Academic journal article Genetics

Novel Tools for Genetic Manipulation of Follicle Stem Cells in the Drosophila Ovary Reveal an Integrin-Dependent Transition from Quiescence to Proliferation

Academic journal article Genetics

Novel Tools for Genetic Manipulation of Follicle Stem Cells in the Drosophila Ovary Reveal an Integrin-Dependent Transition from Quiescence to Proliferation

Article excerpt

MANY regenerative tissues possess populations of self-renewing stem cells that are maintained throughout the lifetime of the organism to produce the differentiated daughter cells required for tissue function. Recent work has resulted in the identification of signals from the immediate microenvironment or niche that promote stem cell positioning and self-renewal. Less well understood are the stem cell regulatory signals produced by cells located outside the stem cell niche. For example, a relay of signals involving multiple tissues located far from the ovary results in production of insulin that directly influences proliferation of germ-line stem cells (GSCs) in the fly (Lafever and Drummond-Barbosa 2005; Geminard et al. 2009). In another case, nutritional changes control the production of growth factors by terminal filament and cap cells located at the apical tip of the Drosophila ovary (apical cells) that regulate proliferation of follicle stem cells (FSCs) located six to eight cell diameters to the posterior (Hartman et al. 2013).

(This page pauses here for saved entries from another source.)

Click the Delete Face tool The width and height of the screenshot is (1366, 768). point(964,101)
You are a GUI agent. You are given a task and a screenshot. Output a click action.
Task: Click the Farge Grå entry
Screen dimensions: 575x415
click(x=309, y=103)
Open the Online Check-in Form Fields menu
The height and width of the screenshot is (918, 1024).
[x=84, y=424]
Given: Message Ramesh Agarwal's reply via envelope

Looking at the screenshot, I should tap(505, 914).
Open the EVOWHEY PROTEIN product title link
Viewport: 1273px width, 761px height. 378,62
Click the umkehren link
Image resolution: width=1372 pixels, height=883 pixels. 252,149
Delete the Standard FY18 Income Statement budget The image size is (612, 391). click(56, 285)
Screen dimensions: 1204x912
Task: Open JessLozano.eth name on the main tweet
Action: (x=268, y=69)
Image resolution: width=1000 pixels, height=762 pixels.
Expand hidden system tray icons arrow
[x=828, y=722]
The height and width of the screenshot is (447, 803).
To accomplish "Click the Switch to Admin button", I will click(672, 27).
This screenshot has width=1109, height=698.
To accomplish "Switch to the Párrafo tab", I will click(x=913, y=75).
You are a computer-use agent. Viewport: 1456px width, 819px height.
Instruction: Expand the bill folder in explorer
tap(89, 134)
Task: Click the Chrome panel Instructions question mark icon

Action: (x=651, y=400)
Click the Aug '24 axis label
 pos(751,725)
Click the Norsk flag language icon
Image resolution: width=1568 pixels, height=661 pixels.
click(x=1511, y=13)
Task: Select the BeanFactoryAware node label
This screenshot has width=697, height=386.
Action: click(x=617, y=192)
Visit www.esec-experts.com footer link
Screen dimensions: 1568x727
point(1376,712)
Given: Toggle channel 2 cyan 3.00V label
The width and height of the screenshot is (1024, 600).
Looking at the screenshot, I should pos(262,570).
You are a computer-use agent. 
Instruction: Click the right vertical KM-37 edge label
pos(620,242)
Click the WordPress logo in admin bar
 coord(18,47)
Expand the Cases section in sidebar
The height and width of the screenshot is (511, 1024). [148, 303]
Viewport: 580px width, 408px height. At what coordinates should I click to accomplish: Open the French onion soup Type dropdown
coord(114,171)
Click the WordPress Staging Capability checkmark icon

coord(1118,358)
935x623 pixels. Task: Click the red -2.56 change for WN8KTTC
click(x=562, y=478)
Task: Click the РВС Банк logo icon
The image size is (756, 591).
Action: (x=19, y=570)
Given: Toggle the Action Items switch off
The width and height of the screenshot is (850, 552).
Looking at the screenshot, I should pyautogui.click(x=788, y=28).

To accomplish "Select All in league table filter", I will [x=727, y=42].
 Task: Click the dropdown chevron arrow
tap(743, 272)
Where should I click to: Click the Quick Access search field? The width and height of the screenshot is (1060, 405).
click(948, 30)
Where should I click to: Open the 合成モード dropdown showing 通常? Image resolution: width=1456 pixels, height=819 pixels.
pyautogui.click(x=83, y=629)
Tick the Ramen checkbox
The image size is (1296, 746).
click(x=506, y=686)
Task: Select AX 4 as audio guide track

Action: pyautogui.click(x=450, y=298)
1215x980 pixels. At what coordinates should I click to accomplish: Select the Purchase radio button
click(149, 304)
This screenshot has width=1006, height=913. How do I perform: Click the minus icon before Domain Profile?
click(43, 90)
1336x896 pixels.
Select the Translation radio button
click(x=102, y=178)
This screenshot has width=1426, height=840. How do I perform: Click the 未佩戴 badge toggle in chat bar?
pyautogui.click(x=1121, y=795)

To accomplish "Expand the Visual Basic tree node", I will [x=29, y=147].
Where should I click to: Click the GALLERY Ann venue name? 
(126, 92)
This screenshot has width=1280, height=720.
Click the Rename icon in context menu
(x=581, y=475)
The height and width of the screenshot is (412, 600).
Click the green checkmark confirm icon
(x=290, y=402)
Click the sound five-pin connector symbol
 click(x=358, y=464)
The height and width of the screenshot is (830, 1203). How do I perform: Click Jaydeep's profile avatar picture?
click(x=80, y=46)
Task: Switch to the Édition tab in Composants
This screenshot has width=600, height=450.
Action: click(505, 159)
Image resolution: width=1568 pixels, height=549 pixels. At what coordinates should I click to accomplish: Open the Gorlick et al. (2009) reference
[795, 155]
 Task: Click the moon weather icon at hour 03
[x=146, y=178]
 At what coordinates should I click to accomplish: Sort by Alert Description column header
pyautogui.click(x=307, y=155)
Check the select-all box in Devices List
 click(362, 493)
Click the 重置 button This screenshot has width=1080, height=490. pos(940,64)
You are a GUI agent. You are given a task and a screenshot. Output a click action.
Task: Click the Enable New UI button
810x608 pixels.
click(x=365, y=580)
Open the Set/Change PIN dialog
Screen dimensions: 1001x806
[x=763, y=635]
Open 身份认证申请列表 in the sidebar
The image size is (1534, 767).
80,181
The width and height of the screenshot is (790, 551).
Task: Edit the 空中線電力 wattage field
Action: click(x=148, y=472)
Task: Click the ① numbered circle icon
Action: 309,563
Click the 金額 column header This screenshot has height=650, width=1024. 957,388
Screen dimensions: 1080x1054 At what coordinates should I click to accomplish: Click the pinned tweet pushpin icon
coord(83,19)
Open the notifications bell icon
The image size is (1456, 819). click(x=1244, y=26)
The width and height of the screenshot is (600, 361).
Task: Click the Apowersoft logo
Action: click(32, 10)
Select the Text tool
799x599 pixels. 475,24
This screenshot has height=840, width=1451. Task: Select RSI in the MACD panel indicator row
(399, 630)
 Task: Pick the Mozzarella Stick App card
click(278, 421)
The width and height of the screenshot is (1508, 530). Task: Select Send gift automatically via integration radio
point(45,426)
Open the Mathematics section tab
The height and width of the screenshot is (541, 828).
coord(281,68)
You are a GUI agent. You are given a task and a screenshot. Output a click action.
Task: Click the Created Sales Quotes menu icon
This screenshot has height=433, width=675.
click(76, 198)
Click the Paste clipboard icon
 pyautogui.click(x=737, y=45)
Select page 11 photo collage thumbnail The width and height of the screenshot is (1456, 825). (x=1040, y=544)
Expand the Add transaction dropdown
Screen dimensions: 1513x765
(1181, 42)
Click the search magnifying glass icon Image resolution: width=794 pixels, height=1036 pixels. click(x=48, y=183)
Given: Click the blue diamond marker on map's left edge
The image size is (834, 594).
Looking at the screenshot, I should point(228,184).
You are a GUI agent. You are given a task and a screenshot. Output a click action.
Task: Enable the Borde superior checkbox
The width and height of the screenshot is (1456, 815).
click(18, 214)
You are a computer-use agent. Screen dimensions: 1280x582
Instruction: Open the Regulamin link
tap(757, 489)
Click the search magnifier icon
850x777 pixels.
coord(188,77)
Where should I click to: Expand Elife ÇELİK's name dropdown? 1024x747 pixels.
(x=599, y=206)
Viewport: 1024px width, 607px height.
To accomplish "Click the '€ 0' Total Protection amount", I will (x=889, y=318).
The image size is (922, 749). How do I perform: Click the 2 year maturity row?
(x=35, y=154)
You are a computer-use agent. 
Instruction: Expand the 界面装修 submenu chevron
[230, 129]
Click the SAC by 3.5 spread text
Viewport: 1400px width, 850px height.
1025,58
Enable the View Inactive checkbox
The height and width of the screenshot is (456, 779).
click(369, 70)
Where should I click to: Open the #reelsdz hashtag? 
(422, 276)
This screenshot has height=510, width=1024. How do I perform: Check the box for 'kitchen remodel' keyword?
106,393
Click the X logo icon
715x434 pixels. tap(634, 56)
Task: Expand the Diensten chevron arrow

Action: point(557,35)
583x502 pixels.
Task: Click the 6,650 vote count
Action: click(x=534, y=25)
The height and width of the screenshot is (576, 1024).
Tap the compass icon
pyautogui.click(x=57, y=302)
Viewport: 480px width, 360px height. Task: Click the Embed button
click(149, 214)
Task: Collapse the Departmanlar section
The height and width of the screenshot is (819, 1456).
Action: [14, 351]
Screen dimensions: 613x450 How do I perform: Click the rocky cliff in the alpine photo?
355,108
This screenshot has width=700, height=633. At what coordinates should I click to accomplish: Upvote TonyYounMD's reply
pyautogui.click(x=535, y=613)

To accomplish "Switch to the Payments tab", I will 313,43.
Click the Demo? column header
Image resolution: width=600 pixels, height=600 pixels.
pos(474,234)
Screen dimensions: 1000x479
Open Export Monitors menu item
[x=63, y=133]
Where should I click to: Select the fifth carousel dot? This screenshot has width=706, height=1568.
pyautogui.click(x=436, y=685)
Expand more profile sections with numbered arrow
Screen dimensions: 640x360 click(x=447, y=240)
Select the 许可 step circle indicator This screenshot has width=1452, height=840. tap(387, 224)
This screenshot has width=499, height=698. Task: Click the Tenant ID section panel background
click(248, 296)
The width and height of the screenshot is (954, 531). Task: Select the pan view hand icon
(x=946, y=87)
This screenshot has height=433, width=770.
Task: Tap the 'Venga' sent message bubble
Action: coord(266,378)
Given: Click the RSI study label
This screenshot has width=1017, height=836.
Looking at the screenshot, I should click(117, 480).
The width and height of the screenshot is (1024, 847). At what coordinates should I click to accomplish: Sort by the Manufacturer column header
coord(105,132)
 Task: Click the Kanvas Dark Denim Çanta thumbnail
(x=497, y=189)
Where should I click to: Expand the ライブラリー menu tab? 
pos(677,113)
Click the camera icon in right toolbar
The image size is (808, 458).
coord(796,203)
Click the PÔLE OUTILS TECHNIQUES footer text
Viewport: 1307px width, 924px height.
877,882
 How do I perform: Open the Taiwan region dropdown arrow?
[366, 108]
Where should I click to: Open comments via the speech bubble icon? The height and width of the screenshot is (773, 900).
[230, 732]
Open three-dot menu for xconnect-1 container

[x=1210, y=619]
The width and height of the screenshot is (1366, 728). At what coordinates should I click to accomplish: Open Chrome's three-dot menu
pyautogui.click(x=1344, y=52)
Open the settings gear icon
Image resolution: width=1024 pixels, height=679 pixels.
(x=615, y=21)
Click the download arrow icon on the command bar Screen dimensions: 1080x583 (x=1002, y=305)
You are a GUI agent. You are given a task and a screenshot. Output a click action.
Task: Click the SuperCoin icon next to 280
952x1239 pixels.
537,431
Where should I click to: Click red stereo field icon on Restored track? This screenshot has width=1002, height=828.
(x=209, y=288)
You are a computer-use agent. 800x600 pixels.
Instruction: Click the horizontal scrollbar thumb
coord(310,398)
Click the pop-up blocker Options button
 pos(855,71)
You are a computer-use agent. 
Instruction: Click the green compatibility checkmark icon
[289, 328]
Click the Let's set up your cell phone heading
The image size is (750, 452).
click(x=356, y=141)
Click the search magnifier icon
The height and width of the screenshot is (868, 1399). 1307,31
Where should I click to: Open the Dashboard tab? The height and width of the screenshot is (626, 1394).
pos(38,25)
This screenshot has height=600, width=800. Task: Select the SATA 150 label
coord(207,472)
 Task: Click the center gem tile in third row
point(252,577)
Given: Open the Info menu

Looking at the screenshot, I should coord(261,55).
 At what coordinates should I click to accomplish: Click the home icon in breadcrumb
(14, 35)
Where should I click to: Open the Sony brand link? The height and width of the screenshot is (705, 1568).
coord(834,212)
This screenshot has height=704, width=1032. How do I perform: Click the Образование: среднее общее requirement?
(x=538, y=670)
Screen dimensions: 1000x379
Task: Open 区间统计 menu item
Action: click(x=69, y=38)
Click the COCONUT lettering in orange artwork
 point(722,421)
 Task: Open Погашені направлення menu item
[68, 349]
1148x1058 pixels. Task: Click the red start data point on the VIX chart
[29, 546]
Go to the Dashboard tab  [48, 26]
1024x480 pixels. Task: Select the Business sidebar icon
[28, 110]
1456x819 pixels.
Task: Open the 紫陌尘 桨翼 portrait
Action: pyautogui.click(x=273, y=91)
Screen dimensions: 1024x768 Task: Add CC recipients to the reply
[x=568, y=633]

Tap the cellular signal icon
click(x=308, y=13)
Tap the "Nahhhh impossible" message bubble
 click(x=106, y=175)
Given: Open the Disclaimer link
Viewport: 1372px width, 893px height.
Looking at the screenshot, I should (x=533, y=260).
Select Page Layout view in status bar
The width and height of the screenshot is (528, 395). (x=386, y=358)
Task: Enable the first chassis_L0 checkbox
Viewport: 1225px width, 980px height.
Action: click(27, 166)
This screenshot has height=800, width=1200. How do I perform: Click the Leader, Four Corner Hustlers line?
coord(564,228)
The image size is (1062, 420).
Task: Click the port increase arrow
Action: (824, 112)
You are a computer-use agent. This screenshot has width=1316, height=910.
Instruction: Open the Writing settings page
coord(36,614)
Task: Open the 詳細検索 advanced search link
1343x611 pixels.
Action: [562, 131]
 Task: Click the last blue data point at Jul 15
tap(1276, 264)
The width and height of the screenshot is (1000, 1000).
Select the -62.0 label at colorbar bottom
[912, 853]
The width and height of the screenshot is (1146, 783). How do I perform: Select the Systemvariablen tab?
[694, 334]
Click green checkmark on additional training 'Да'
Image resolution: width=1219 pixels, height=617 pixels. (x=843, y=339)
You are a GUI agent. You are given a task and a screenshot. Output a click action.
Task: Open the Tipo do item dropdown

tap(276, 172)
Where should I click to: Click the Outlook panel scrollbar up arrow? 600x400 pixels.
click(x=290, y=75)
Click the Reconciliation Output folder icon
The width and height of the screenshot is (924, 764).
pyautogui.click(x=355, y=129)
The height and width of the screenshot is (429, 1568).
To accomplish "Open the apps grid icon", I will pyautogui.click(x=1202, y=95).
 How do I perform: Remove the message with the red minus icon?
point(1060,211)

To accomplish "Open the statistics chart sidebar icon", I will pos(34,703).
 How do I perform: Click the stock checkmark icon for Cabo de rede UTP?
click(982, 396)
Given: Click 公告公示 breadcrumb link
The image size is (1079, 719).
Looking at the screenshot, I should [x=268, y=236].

Despite these advances, identification of critical stem cell control mechanisms is limited by our ability to precisely identify stem cell populations and their support cells in situ and to manipulate gene function in individual cell types that contribute to stem cell regulation. In flies, the Gal4-UAS system has been an extremely powerful tool for analysis of gene function in subsets of cells within a given tissue. Combined with extensive RNA interference (RNAi) libraries and classical genetic mutations, the Gal4-UAS system has made it possible to directly assess the effects of altering the activity of a single gene on cellular function in many developing tissues.

To enhance our ability to dissect molecular mechanisms of FSC regulation, we conducted a screen designed to identify Gal4 lines that are expressed in subpopulations of somatic cells within the stem cell compartment of the flyovary,calledthe germarium. Several populations of somatic cells in the germarium have been shown previously to be critical for stem cell regulation. Post-mitotic cap cells constitute the cellular niche for GSCs and provide the signals necessary for self-renewal, prevention of differentiation, and controlled orientation of cell division (Xie and Spradling 1998, 2000; Song and Xie 2002; Song et al. 2002; Kai and Spradling 2003; Losick et al. 2011). Terminal filament cells neighbor cap cells to the anterior and produce growth factors that influence GSC function (Forbes et al. 1996b; Xie and Spradling 1998; King and Lin 1999; King et al. 2001). Terminal filament and cap cells (collectively referred to as apical cells) also generate factors required for FSC proliferation (Forbes et al. 1996a, b; Zhang and Kalderon 2001; Song and Xie 2003; Kirilly et al. 2005; Hartman et al. 2013; Sahai-Hernandez and Nystul 2013). However, FSCs are separated from apical cells by six to eight somatic inner germarial sheath cells (IGS cells, also called escort cells) that provide additional growth factors for FSC control and adhesive signals that maintain FSC positioning (Song and Xie 2002; SahaiHernandez and Nystul 2013). Finally, FSC daughter cells, called follicle cells,influence FSC behavior from the posterior by creating gradients of signals that intersect with anterior signals produced by apical cells and escort cells (Vied et al. 2012).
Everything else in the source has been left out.